Tinka Kohen at the market in Tel Aviv

This is me at the market [the “Shuka”] in Tel Aviv. The picture was taken in April 1990. This is my second visit to Israel, but my first one after the changes. My husband Pepo Kohen was also with me and he took this picture of me at the market in Tel Aviv. This market is a favorite place of the Bulgarian Jews, who live in Israel or come to visit from Bulgaria, because here you can find very good products at low prices. Let me tell you a funny story - when I was in Israel around 1980, a friend of mine there called me and said, ‘Tinka, a friend of mine will come to see you in Bulgaria. Please, do her the favor that she will ask of you.’ But she told me nothing else on the phone.

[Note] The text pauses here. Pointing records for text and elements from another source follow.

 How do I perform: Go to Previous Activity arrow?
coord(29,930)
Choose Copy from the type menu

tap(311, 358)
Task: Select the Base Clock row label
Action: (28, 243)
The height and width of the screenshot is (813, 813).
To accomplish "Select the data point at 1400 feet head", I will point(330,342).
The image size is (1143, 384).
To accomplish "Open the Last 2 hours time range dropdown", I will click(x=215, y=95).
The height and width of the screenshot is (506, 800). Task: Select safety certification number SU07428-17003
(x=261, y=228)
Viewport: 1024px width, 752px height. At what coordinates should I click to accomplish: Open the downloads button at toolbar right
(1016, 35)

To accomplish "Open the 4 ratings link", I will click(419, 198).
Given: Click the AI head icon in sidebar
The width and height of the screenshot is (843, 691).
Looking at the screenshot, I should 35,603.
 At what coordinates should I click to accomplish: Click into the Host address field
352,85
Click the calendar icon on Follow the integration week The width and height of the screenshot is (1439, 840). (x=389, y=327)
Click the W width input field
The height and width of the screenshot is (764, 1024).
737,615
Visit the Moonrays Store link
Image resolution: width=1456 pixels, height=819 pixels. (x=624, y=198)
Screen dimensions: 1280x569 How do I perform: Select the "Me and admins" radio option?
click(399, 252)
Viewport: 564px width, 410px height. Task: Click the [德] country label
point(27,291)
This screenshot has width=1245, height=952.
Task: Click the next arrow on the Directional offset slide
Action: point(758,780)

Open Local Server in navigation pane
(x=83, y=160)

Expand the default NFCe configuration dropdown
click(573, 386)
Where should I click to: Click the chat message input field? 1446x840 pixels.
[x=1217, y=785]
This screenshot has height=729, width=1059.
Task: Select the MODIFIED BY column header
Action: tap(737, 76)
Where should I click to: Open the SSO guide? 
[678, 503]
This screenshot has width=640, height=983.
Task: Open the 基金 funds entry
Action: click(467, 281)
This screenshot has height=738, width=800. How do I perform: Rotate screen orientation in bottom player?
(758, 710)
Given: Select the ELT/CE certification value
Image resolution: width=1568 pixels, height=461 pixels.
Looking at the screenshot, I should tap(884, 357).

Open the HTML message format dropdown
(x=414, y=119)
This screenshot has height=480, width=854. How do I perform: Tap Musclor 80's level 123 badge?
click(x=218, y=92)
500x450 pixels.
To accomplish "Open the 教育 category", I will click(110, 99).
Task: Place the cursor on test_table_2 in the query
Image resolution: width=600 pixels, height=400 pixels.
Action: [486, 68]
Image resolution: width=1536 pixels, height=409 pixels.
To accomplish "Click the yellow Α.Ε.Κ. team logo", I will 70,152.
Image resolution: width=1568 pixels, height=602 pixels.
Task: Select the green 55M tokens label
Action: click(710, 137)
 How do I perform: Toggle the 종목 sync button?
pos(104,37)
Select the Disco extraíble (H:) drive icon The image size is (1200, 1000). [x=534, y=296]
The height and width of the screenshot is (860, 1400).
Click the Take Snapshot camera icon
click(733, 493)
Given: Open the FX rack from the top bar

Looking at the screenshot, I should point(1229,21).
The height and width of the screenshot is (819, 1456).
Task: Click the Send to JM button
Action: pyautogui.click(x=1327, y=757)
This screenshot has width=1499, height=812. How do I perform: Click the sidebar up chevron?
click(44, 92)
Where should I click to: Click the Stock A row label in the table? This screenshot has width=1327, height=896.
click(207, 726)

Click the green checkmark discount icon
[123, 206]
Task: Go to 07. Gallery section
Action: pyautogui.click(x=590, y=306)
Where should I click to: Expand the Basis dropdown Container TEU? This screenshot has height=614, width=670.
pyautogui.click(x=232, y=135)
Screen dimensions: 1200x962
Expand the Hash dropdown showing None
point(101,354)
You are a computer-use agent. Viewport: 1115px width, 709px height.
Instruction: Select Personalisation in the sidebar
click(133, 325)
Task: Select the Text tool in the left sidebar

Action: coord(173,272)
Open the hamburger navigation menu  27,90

In a couple of days, a woman called, speaking in Russian and said, ‘I am the friend of your friend Shelly and I want to see you.’ She came and told me that she moved from Moscow to Israel seven years ago. But she had relatives with whom she wrote letters and her sister went on an excursion to Bulgaria so that they could meet. She wanted me to help her find out in which hotel she was. When I checked all the big hotels, I remembered the Slavia Hotel. Indeed, it turned out that there was such a group of tourists there and I went to speak to the group leader. I made up the story that my daughter was a fellow student of that woman, that she heard that she was here and wanted to meet her. But he told me that there was no such person in his group. We both went to the hotel and asked a Russian woman in the foyer. It turned out that not only was the woman I had been looking for there, but she was also in the same room as the woman we asked. So, both sisters started meeting in secret. The woman went out of the hotel, as if to go shopping and went to see her sister, who had rented a room in another hotel. After this she traveled throughout Bulgaria to all the same places the group went to, such as to Pleven and Varna, to be with her. She couldn't even give her a little gift, because she was afraid that the Russian customs officials might confiscate it. So, such things happened then. Two sisters were not allowed to keep in touch properly!